My impression as a whole of the qanat and water system in Yazd, and in Iran in general, is that it signifies a great civilisation. Some people must have decided this was possible; some people must have organised the route; some people must have organised the workers; some people must have organised and built the access and storage system. Organising people to work together for a common cause is a foundation of civilisation.
While wandering around the old parts of the city I noticed a feature that some of the doors have: there were two knockers. One is shaped like a loop, the other is shaped by a bar. These produce different sounds when knocked. The person in the building will know from the sound whether the caller is a man or a woman. The exterior condition of the doors gives no indication about the building inside. Behind the least-promising looking door there could be a beautiful and authentic old building.
A tour guide
I have alluded to the fact that Yazd sees relatively more Western tourists. With this in mind, there are more tourist guides in Yazd who are familiar with Westerners. Some of them speak quite good English. And so, for the first time in Iran, in Yazd I became acquainted with a tour guide. It was then that I realised how much I had been missing.
Final thoughts on Yazd
Yazd, along with Esfahan and Shiraz, sees relatively more Western tourists. In accordance with that tourist services seem to be more developed. There are useful maps and signs, for example, though the information is still somewhat limited. The number of western tourists is still tiny, however. I feel there is scope for improving this number substantially. At the same time I would not want to see Yazd become solely a tourist town, and a pastiche of itself – a sort of Disney Yazd.

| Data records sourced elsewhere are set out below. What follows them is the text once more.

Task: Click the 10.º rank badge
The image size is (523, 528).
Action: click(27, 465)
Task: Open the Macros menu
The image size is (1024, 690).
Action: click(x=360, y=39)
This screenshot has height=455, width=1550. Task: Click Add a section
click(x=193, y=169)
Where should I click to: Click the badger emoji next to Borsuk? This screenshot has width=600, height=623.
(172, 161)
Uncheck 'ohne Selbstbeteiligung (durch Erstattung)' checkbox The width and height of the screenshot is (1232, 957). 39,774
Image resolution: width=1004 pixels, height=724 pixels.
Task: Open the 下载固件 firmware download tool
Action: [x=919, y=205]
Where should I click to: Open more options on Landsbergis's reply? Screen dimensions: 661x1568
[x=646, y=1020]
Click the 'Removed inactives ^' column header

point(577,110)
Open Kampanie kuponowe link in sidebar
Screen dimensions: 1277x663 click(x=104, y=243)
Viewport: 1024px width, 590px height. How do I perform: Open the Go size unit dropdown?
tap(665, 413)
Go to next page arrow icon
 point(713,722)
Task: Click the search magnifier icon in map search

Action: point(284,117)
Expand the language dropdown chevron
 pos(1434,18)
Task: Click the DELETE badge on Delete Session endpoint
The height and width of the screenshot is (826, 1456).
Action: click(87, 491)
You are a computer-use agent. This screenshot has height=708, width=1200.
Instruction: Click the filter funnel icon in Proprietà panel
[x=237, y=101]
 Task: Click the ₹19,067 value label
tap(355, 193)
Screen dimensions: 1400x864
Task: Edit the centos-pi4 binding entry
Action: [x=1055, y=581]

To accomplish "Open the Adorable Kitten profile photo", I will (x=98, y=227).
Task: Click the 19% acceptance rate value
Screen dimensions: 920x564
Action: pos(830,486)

Prince Charles once famously said that the (then new) Sainsbury wing of the National Gallery was ‘a monstrous carbuncle on the face of an old friend’. The roll down metal shutters on shops by the side of Amir Chakhmāq are the carbuncles of Yazd.
There are several other traditional hotels in Yazd. In later years I visited a few of these for tea or lunch. They look much the same as the Mehr Traditional shown above. These old buildings offer an experience of living in a traditional Iranian house which is far more interesting than a modern building.
I enjoyed wandering and getting lost in the winding lanes (کوچه /ku’che/)and narrow roads in the old part of the city. This was marred only by the interminable din of little motorcycles. The longest respite from this eardrum-destroying, grinding sound was about one minute. Then it would return.
One learned years later that Yazd apparently used to be known as a city of bicycles (دوچرخه /do’char’khe/), although I didn’t see any when I was there. I did see an old abandoned bicycle shop. Cycling would be a delightful way for tourists to see the city, making more of the old parts accessible more quickly.
Yazd is a fantastic city to visit. It is really, on reflection, a great misfortune that so few westerners come here. When it was time to leave I knew that I would be coming back. That’s probably the best recommendation that I can give.
While typing this article my MacBook continually ‘incorrected’ bādgir to badger and ‘gir’ to ‘air’. Indeed, while typing ‘gir’ in this one sentence my MacBook miscorrected it six times before I gave up and let it do its thing, and I corrected it afterwards. Typing pinglish or finglish on a Mac is rife with unwanted alterations.